Usually a US church picks a Haitian organization that wants to build and run a clean water facility. The church gets training for its members at “Living Water U” and then sends them as a mission team to Haiti to train the local partners.
In FHM’s case, donors have already given FHM money to build a clean water facility for the community and the Leogane Family Health Center.
So far, FHM has dug a well. This wasn’t entirely straightforward – a second well had to be dug before reasonably clean water was reached. And one of the projects that Jeff has done while at the guesthouse is cleaning out faucets that collected small rocks and sand when the well water wasn’t very clear.
FHM then approached Living Waters to get on their list for an installation. Because we’re not fitting their usual model, and because their personnel in Haiti has been changing, it’s taken us a while to get connected.
However, this week, a Living Waters staff member came by to test the water from our well, and we’re hoping to get the results on Friday.
Then we’ll have to get a building constructed to house the water project.
Water will be pumped from the new well to the roof of the even newer building to a 300 gallon tank. Using filtration, microfiltration and ozone treatment, local technicians can treat a tank in about an hour. Then local people line up with their containers, paying a small price per 5-gallons for their clean water.
Currently we buy water for the guesthouse at 30 gourdes per 5-gallon container, or about 75 cents, delivered by a water truck that fills our 14 containers every 10 days. So that’s the price to beat.

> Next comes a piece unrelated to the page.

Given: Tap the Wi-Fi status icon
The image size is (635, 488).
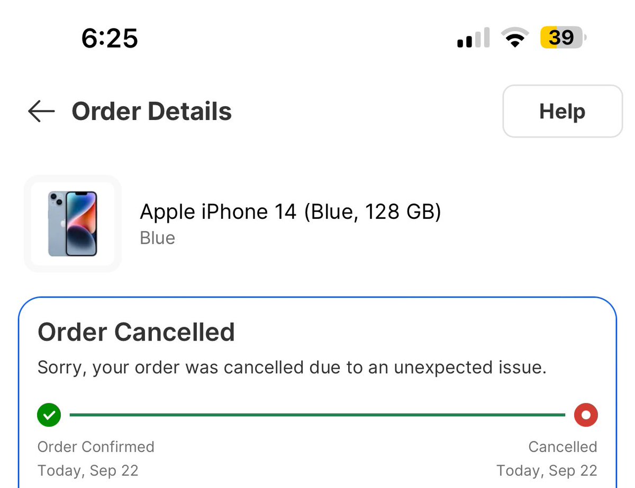Looking at the screenshot, I should [515, 38].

An amusing side note for those of you who have stayed at Matthew 25 House in Port-au-Prince – Remember the Titantic theme song played there early in the morning as the water truck came by? Perhaps we can come up with our own water song for the Leogane Family Health Center?
Living Waters estimates that an initiating partner needs about $25,000 to construct and equip the water treatment building, train people in the US, travel to Haiti to train the local operating partner, maintain the equipment, and pay two Haitian technicians to run the facility.
Seems like this is a pretty cool project for a group like our Sunday School class at church. Who knows, maybe we’ll be back in Haiti with Living Waters for the World?